The morning he woke to a light prickle on his skin, the sun had managed to seep through the spaces between his curtains, warming rays falling directly onto his arm. Vision still blurred by sleep's embrace he blinked at the odd blotches on his wrist, before they began to shape a familiar name. He stared at the picture for a moment, the way the dark of the letters seemed to swallow the light that fell unto them, and then they blurred yet again, this time due to his own tears.

His young heart was ripped apart right in that moment.

He wept, wheezed, choked through the tears staining his cheeks and pillow, but it all happened silently. When he wasn't showing up for breakfast, his mother came into his room, telling him, that, Izuku, it's time to get up.

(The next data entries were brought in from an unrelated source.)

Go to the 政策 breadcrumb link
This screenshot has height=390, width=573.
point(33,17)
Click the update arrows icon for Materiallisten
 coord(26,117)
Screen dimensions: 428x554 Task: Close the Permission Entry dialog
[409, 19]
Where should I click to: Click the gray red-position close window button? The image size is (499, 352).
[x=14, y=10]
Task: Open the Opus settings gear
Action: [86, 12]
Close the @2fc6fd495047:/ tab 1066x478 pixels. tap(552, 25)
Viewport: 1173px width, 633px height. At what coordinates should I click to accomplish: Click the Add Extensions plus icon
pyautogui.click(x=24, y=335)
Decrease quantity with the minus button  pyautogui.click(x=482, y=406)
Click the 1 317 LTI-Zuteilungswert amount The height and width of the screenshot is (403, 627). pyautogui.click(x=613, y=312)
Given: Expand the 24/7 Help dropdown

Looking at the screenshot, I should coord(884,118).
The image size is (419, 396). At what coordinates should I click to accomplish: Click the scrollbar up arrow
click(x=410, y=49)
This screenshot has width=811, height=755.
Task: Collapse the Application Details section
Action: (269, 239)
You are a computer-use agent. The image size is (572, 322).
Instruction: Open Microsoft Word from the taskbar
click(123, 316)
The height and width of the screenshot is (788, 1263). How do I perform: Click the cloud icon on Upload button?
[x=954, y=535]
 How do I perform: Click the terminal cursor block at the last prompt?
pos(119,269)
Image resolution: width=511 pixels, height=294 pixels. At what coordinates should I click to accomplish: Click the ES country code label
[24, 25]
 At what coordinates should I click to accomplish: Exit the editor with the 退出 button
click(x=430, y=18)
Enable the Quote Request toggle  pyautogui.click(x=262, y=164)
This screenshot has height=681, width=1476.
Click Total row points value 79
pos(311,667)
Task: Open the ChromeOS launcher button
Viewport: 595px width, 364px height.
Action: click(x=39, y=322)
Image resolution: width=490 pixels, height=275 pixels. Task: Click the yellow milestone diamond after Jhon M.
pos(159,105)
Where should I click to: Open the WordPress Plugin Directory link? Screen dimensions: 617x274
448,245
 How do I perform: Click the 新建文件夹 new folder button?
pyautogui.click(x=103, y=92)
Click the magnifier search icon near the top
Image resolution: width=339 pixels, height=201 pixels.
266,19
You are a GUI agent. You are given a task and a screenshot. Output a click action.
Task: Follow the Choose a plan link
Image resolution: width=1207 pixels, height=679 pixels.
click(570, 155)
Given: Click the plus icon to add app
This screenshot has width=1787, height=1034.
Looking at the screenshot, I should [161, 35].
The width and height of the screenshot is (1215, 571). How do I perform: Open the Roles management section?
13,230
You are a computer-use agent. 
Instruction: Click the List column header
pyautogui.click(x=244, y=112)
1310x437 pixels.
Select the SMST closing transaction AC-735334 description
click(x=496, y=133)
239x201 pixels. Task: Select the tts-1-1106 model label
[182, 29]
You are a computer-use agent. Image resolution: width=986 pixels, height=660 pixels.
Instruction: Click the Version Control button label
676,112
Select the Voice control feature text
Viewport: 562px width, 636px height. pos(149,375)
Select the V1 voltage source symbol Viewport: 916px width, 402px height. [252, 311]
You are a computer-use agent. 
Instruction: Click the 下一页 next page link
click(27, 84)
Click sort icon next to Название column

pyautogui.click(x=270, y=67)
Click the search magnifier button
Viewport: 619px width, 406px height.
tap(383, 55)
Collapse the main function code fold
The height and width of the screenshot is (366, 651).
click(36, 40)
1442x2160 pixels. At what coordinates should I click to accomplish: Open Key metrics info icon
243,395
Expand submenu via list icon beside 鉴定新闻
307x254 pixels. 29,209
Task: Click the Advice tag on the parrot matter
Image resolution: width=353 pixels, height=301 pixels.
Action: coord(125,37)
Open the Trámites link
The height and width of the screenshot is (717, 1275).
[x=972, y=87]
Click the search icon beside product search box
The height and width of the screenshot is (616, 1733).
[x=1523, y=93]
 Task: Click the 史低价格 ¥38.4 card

She stared at her child, blinking at her through tears collecting in his dark lashes, a name falling in broken chords from his lips.

"Kacchan," he whispered.

Izuku is too young, too fragile, and he doesn't want to bare the weight of this.

 **ooo**

The way to school is short, and Izuku needs more time. But, deep down he knows the universe could never offer him enough time to be prepared for what is to come. He grasps the straps of his bag, so heavy today, and steps into class. The letters on his skin are burning. Silently, he shuffles over to his seat, avoiding to glance at the other students while they talk and laugh and most of them don't know their soulmate yet. They puzzle over who it could be, what do they look like, when will they meet.

How mundane.

For once, Izuku wishes he was as simple as them.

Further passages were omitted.